» **Tujuan**:
Sunting bagian teks tentang akuntabilitas pertambangan antara "Sebagai penjajakan awal" dan "batubara di Kaltim.", termasuk keduanya, lalu tuliskan kembali bagian itu dengan mengganti "Ruang Eksekutif" menjadi "Ruang Rapat".

» **Teks Bacaan**:

========

Transparansi dan akuntabilitas di sektor pertambangan perlu dilakukan guna membuka kesempatan bagi masyarakat untuk terlibat langsung dalam kebijakan dan melakukan monitoring, sehingga kepercayaan masyarakat terhadap pengelolaan pertambangan dapat diraih. Hal ini tentu membawa dampak positif terhadap masyarakat dan juga pelaku dan pemangku kepentingan di sektor pertambangan. Untuk mewujudkannya diperlukan kerja sama dengan berbagai pihak yang terdiri dari masyarakat, perusahaan yang terlibat, dan juga pemerintah.
Kalimantan Timur (Kaltim) adalah provinsi yang terkenal dengan sumber daya alamnya di Indonesia, seperti yang dilansir dalam situs resmi Pemerintah Provinsi (Pemprov) Kaltim, diketahui bahwa Pendapatan Asli Daerah (PAD) Kaltim tahun 2020 mencapai angka Rp5,28 triliun. Dengan PAD yang besar dari sektor sumber daya alam ini, tidak heran apabila masyarakat di Kaltim mengharapkan adanya akuntabilitas atas aktivitas pertambangan di daerah mereka.
Kaltim sendiri merupakan salah satu wilayah program Akuntabilitas Sosial Sektor Pertambangan yang digawangi oleh Publish What You Pay (PWYP) Indonesia atas dukungan Global Partnership for Social Accountability (GPSA)-World Bank yang turut didukung Forum Himpunan Kelompok Kerja-30 (Pokja 30).
Sebagai penjajakan awal program, Pokja-30 melakukan kunjungan ke Pemerintah Kabupaten Kutai Kartanegara (Pemkab Kukar) yang diterima oleh Asisten I Bidang Pemerintahan dan Kesejahteraan Rakyat (Kesra) Pemkab Kukar, Ahmad Taufik Hidayat di Ruang Eksekutif Kantor Bupati Kukar pada Senin (7/6). Pokja-30 menyampaikan persoalan perizinan dan pengelolaan pendapatan tambang yang dirasakan oleh warga Desa Sungai Payang, Kecamatan Loa Kulu – warga dampingan program yang tinggal di ring 1 (satu) wilayah kerja PT MHU, salah satu satu pemegang izin pertambangan batubara di Kaltim.

========

» **Bahan**:
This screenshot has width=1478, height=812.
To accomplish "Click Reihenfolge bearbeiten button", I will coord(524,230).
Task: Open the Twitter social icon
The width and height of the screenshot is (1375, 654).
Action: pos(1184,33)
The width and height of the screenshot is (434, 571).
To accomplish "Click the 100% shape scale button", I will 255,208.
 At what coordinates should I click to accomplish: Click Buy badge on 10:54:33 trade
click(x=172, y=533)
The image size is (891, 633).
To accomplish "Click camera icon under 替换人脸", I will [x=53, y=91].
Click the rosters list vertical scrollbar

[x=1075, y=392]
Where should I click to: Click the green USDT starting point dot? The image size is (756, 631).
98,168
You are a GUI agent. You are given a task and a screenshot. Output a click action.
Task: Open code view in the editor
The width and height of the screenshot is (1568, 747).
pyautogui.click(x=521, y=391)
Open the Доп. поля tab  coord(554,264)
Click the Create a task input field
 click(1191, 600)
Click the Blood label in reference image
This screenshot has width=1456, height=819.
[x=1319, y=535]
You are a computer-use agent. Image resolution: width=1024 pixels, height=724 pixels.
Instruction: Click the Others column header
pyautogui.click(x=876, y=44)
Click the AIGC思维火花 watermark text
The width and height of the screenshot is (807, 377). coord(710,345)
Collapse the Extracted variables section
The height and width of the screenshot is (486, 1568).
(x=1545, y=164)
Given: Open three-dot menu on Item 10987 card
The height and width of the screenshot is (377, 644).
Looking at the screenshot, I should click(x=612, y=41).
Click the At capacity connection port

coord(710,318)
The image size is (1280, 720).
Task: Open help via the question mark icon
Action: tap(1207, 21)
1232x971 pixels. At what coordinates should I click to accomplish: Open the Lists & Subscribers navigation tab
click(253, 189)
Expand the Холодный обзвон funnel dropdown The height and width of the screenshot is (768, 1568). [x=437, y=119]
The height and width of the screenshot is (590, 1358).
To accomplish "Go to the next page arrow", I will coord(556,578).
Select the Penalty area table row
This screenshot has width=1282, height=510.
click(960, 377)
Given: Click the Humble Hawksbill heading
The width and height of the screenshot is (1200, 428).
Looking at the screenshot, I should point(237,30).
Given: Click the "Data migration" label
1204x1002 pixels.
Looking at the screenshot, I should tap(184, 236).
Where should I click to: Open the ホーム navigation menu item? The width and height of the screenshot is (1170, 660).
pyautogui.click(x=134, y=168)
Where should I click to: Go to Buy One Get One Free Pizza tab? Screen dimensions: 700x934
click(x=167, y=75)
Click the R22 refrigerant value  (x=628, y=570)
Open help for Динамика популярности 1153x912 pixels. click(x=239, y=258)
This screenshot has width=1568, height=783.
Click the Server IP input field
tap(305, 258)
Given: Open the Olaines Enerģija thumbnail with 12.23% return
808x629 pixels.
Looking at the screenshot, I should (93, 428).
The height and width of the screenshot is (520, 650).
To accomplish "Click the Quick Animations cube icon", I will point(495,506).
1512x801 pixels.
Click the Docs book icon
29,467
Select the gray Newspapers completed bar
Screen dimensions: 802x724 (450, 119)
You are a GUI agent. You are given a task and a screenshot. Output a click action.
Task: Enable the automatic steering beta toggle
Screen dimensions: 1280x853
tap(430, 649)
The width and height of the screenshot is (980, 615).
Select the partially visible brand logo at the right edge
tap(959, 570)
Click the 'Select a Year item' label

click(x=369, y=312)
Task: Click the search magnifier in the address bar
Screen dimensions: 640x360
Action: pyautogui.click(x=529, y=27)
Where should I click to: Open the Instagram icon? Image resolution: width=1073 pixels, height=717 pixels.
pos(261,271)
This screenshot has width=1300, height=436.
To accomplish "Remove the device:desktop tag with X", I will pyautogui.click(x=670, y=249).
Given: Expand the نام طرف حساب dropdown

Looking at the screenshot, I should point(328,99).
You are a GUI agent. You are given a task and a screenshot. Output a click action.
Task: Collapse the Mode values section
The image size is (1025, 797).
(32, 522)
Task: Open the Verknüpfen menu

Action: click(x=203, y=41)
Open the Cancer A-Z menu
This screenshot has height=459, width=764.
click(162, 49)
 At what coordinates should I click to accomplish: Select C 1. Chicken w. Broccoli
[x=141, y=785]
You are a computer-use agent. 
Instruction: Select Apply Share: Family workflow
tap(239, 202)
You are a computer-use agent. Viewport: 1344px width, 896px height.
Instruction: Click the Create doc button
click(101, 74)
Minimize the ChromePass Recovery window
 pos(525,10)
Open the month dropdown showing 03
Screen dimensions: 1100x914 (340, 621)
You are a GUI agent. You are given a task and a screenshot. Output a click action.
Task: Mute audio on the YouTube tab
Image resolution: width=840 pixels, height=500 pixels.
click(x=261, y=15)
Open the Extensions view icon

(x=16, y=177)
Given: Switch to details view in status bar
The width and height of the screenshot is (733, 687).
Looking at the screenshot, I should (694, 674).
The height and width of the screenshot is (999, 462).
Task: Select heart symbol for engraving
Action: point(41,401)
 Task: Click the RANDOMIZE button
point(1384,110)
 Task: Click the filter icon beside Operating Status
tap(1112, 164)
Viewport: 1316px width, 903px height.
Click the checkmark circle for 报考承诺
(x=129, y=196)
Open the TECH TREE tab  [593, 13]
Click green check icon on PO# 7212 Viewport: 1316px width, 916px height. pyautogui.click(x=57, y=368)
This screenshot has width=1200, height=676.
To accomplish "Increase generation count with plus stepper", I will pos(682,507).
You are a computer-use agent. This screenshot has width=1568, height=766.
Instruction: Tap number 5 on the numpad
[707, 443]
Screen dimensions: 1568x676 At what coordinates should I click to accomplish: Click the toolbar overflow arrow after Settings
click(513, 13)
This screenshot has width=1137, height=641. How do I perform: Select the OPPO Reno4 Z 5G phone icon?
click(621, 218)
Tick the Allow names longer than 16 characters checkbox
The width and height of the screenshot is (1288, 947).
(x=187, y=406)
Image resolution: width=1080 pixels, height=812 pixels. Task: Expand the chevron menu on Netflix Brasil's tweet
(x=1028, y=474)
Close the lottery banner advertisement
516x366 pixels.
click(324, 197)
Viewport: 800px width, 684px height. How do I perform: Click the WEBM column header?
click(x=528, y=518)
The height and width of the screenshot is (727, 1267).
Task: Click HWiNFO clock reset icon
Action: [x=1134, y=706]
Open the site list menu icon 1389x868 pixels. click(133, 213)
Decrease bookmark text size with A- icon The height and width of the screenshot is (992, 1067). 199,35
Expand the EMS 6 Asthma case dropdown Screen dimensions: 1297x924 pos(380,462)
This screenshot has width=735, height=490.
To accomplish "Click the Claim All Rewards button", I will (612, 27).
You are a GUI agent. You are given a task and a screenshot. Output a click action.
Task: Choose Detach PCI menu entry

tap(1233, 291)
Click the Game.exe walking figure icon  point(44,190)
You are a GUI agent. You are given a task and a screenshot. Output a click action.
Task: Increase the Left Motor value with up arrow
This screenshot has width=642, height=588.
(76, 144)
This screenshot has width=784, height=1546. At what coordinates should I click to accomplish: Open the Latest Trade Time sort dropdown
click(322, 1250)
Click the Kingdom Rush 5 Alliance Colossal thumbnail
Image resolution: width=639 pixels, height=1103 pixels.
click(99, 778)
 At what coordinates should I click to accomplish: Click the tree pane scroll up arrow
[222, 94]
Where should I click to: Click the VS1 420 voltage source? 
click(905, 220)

========

» **Penyelesaian**:
Sebagai penjajakan awal program, Pokja-30 melakukan kunjungan ke Pemerintah Kabupaten Kutai Kartanegara (Pemkab Kukar) yang diterima oleh Asisten I Bidang Pemerintahan dan Kesejahteraan Rakyat (Kesra) Pemkab Kukar, Ahmad Taufik Hidayat di Ruang Rapat Kantor Bupati Kukar pada Senin (7/6). Pokja-30 menyampaikan persoalan perizinan dan pengelolaan pendapatan tambang yang dirasakan oleh warga Desa Sungai Payang, Kecamatan Loa Kulu – warga dampingan program yang tinggal di ring 1 (satu) wilayah kerja PT MHU, salah satu satu pemegang izin pertambangan batubara di Kaltim.